Stretching can change how it feels for a short period of time. It doesn’t change why it showed up in the first place.
That’s why a lot of runners stretch consistently and still deal with the same issue.
What to do instead: Stretching can be a great starting place and part of the program but it shouldn't end there. Look at why that area of your body is working so hard. Build strength and control through that region and the areas around it. If something keeps feeling tight, it usually needs support not more pulling.
“Just run more miles.”
Mileage builds fitness. That part is true.
But there’s a tipping point where more volume stops helping and just adds stress.
Running is only one piece of the load your body is dealing with. Sleep, stress, nutrition, strength training, work/lif balance, all of it counts as load. The body doesn’t separate those things the way a training plan does.
You might be doing enough, but are running into issues because the load you're applying doesn’t match what your body can currently handle.
What to do instead: Progress mileage with intent. Pay attention to how your body is responding, not just what the plan says. Consistency across weeks matters more than pushing volume in any single one.
“180 cadence is the goal.”
This one has been around for a long time.
The 180 number came from elite runners during races, not from a standard that applies to everyone. Most runners naturally fall below that, and forcing it tends to feel unnatural pretty quickly.
There is research showing that a small increase in cadence, around 3-5% can reduce load on certain areas like the knee. That’s very different from chasing a fixed number .
When cadence changes are useful, they’re small and specific not a universal rule.
What to do instead: Use cadence as a tool to make adjustments, not a target. If something feels off or you’re dealing with pain, small adjustments can helpbut they should feel natural and be tied to a reason, not a number. Also don't increase your cadence too much or too quickly. 3-5% is plenty.
“If it hurts, stop running.”
This sounds simple. It just doesn’t hold up in practice.
As I talked about in my last blog, pain doesn’t automatically mean injury. Pain is an output of the nervous system—it’s influenced by load, fatigue, stress, and previous experience, not just tissue damage (Moseley, 2007; Butler & Moseley, 2013).
If runners stopped every time something felt off, consistency would be almost impossible.
At the same time, ignoring pain completely doesn’t work either.
What matters is how it behaves. Pain that builds, lingers, or changes how you move carries a very different meaning than general soreness or fatigue.
What to do instead: Pay attention to the patterns and signals your body is giving you. If pain is worsening, changing your stride, or sticking around, adjust your training early, don’t wait until it forces you to stop.
“Rest will fix it.”
Rest changes symptoms.
It doesn’t change the reason those symptoms showed up.
Things often feel better after a few days off.
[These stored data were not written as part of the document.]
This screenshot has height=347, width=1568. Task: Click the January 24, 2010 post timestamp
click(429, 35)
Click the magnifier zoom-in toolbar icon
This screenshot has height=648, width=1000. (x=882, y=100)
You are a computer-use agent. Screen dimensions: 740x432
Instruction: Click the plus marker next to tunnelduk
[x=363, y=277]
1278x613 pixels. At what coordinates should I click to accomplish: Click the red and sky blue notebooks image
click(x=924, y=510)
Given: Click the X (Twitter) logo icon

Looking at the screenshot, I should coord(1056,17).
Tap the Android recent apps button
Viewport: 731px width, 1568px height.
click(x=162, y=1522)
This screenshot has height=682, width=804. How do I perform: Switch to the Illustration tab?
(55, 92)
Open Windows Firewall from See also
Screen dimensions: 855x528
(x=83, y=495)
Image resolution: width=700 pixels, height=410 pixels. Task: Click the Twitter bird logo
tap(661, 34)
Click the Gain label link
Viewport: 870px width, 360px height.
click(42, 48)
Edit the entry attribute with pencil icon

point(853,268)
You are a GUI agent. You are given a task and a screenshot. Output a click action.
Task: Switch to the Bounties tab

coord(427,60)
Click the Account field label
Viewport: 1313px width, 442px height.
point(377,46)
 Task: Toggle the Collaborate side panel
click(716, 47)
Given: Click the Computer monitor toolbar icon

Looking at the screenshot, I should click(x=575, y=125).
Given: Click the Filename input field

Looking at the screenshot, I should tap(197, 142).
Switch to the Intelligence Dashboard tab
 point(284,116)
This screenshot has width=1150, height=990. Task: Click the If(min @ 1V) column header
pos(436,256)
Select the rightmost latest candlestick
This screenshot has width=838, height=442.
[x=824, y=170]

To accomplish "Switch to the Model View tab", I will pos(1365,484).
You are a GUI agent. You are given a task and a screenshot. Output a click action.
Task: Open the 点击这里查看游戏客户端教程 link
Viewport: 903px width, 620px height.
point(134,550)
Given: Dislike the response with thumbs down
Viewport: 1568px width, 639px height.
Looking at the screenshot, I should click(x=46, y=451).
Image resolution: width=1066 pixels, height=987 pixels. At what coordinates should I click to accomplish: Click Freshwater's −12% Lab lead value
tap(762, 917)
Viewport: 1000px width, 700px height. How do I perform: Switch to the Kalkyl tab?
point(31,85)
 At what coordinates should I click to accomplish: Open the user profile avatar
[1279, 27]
Then running starts again, the same stress is applied, and the same issue comes back.
That cycle is common.
Nothing actually changed except a short break.
What to do instead: First, make sure you have enough rest built in your schedule to recover. Then address the root cause at the same time. Strength, mobility, and load management are what keep issues from coming back.
A lot of running advice focuses on one variable at a time stretch more, run more, rest more, change your cadence.
Running doesn’t work in isolation like that.
The body is always responding to the combination of load, movement, and recovery. When something starts to feel off, it’s usually not just because one piece is missing it is a combination of factors. So when you need advice its okay to ask your training partners and friends, but be aware that the advice they give you is based on their body and their experience. You are different and your needs are too. Find experts that get running (just like our experts on the RUNsource app) so you can get what you actually need.